Validity (i.e., content, construct, and criterion-related validity) refers to how well the assessment measures what it is intended to measure, including skills and knowledge, the underlying theoretical construct, and the relationship between test scores and external measures of success (e.g., job readiness or college success). In other words, how trustworthy are assessment scores in representing student proficiency in the skills and knowledge being assessed? Validity information helps the user understand how results can be interpreted and for what purposes and is often reported as correlation coefficients (ranging from .00 to 1.00). The higher the value of the validity coefficient, the stronger the correlation between the assessment scores and intended performance.

  What is the assessment's validity coefficient?

  Is the validity value appropriate for your intended purpose and use?

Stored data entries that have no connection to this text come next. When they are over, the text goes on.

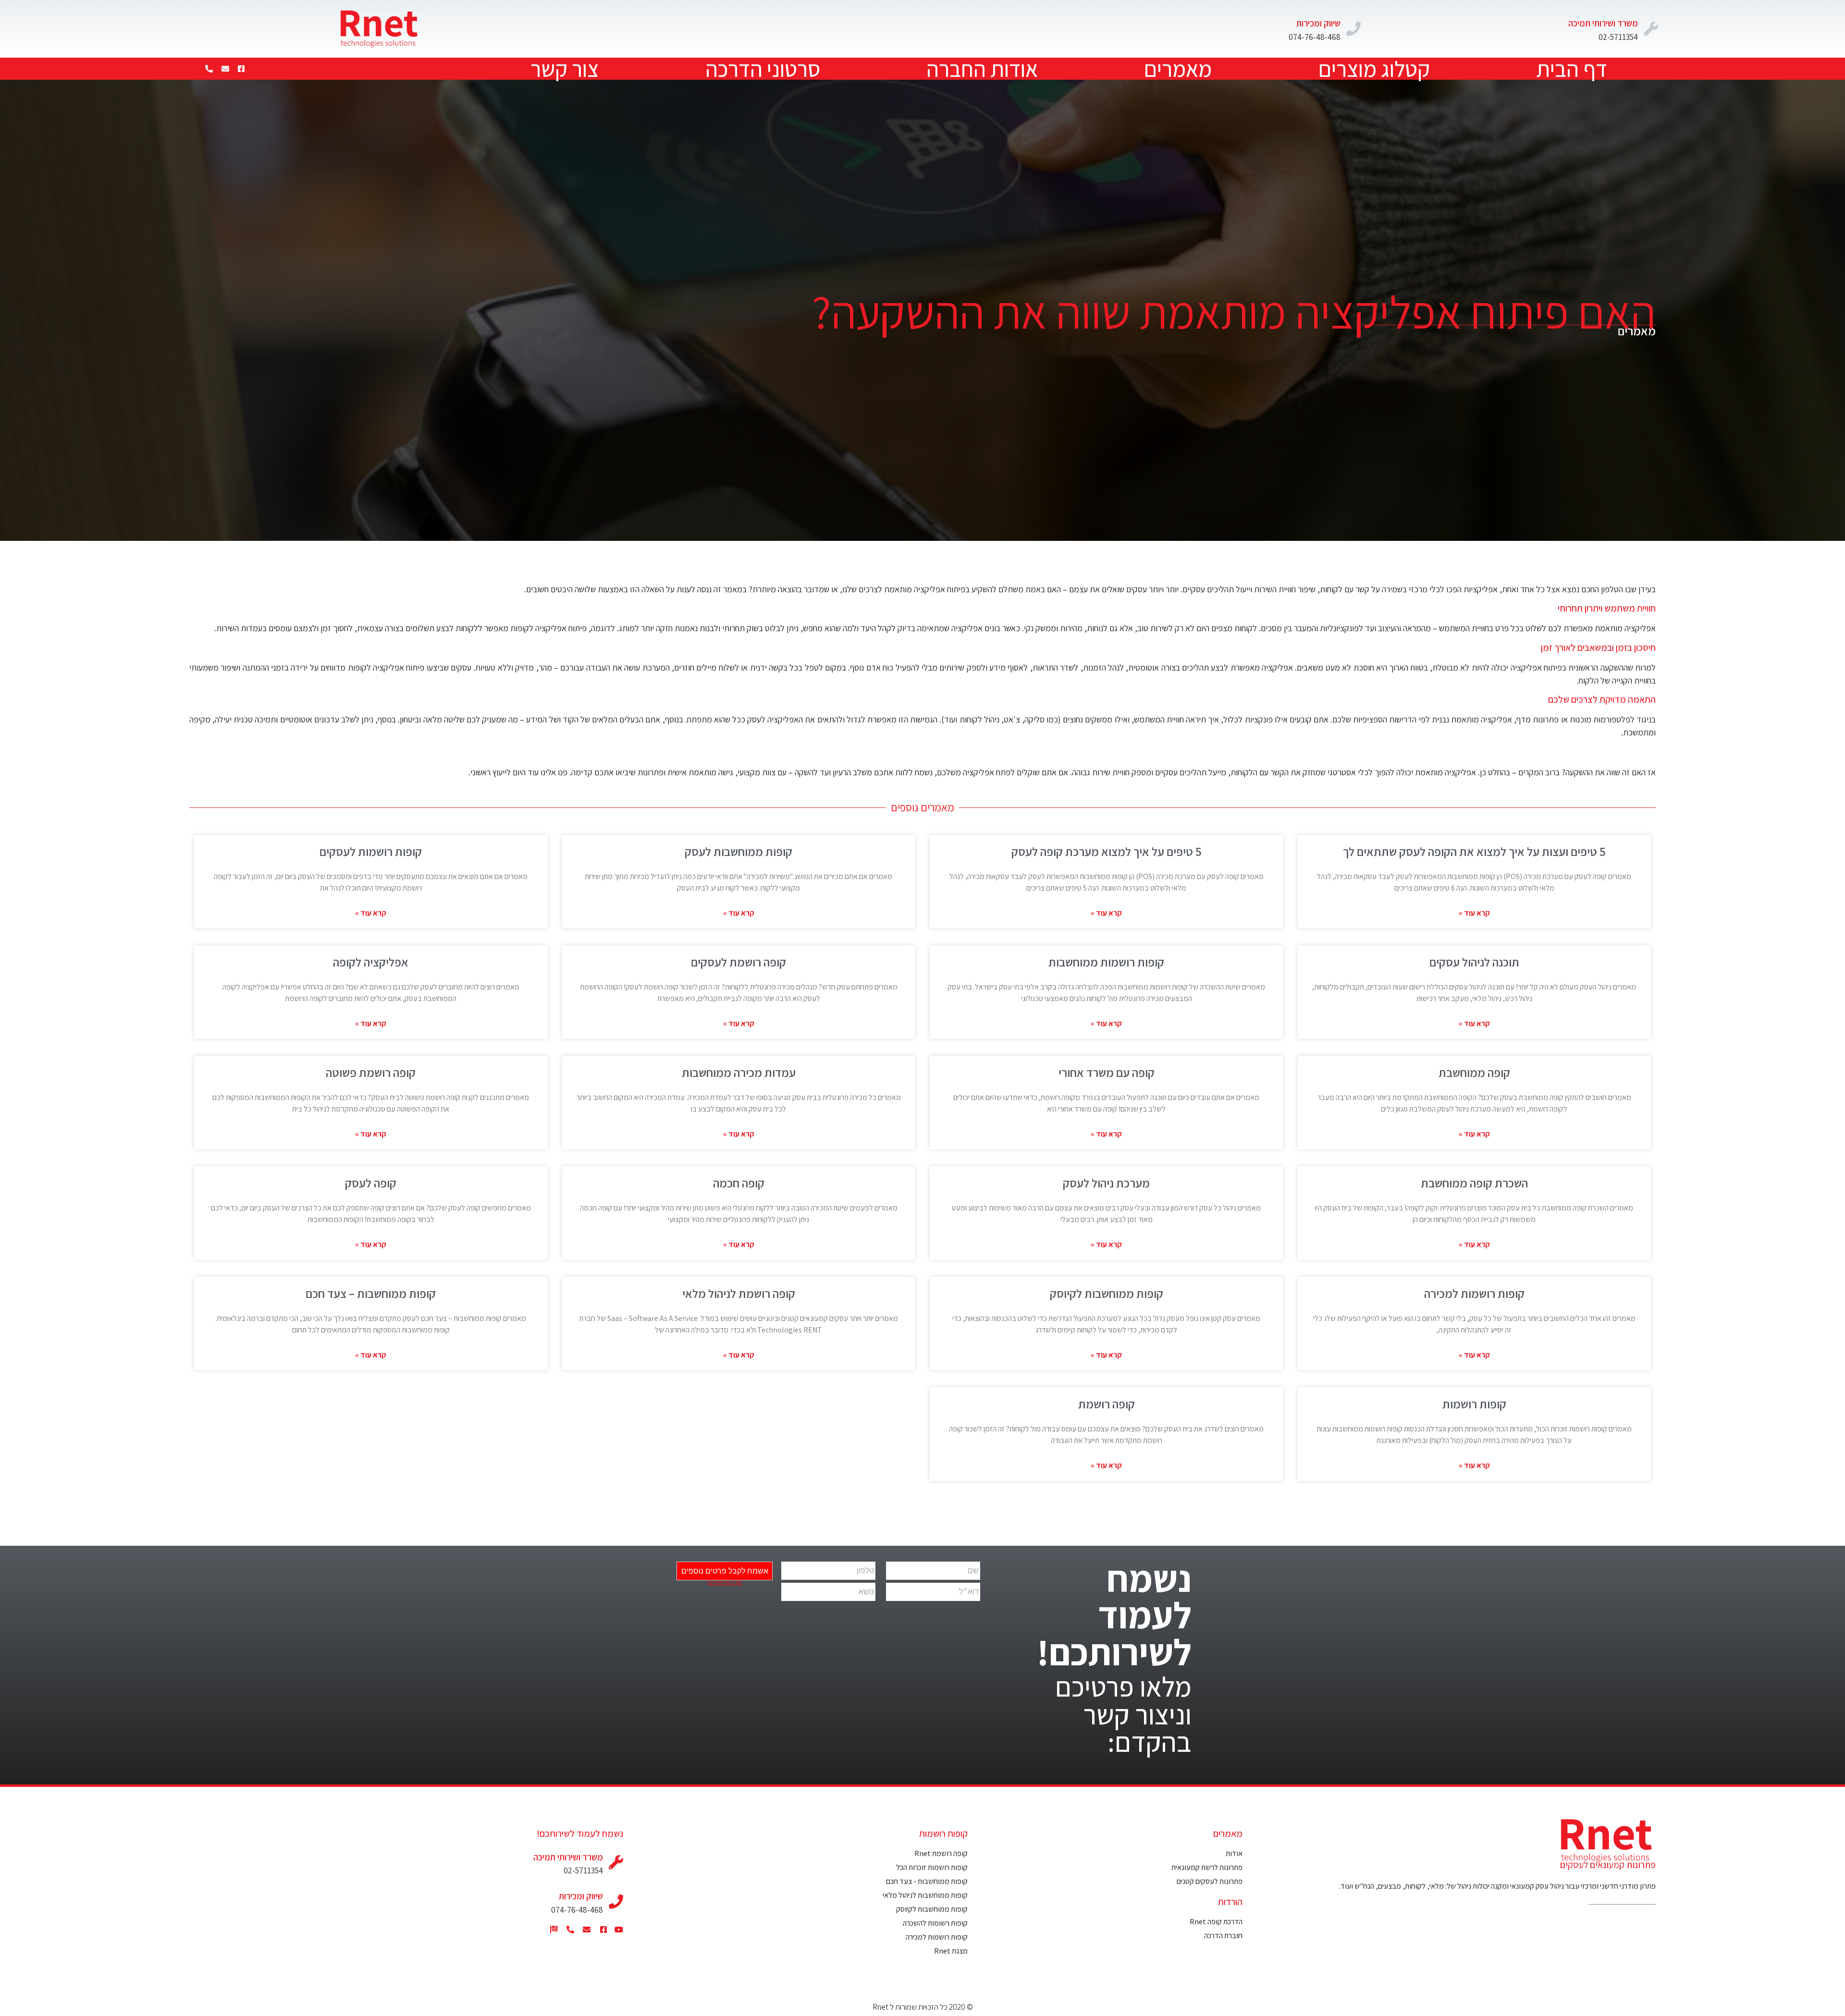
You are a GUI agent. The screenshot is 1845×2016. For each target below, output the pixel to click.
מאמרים (1178, 69)
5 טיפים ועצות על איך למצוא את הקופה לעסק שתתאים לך (1474, 851)
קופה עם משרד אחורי (1106, 1072)
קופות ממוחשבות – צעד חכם (371, 1293)
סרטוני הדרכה (762, 69)
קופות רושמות (1474, 1404)
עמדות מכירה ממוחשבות (739, 1072)
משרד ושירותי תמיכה (1603, 23)
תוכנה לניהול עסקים (1474, 962)
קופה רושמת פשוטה (371, 1072)
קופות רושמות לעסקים (371, 851)
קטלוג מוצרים (1374, 69)
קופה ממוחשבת (1474, 1072)
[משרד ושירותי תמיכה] (1651, 29)
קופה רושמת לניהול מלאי (738, 1293)
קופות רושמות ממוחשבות (1106, 962)
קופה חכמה (738, 1183)
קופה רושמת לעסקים (738, 962)
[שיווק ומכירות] (1353, 29)
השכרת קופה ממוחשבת (1474, 1183)
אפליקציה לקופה (370, 962)
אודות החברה (982, 69)
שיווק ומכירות (1318, 23)
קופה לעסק (370, 1183)
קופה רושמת (1106, 1404)
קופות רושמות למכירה (1474, 1293)
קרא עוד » (1474, 913)
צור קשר (564, 69)
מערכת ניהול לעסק (1106, 1183)
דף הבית (1571, 69)
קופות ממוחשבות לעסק (738, 851)
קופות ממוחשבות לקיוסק (1106, 1293)
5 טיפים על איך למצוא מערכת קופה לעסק (1106, 851)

An assessment with high reliability will produce consistent results over time, each time it is given. Simply put, a reliability value indicates the degree of confidence a user should have in assessment results. Reliability is typically reported as a correlation coefficient (ranging from .00 to 1.00). The higher the value of the reliability coefficient, the more reliable the scores. Several types of reliability coefficients can be calculated, providing different types of information about the scores, so it is important to determine not just whether an assessment is reliable, but also what reliability means for that particular assessment.

  What is the assessment's reliability coefficient?

  Does the assessment produce consistent results over time, each time it is given?

Fairness means that an assessment is free from bias, ensuring that test-takers are able to demonstrate their degree of proficiency without the interference of unrelated external factors that may affect their performance. A fair assessment is not biased toward or against a particular population, nor will it employ regional or other stereotypes. Fairness factors include age, culture, socioeconomic status, race, and gender, as well as whether the assessment attempts to measure skills that students were not taught. Fairness is a significant concern in assessing employability skills, because eliminating cultural and social biases can be difficult when assessing interpersonal skills, for example. Users should consider how fair the test is and if it is appropriate for the target population and aligned with the skills and knowledge intended for assessment.

  What evidence exists to support the fairness of the assessment?

  Is the test fair and appropriate for your target population?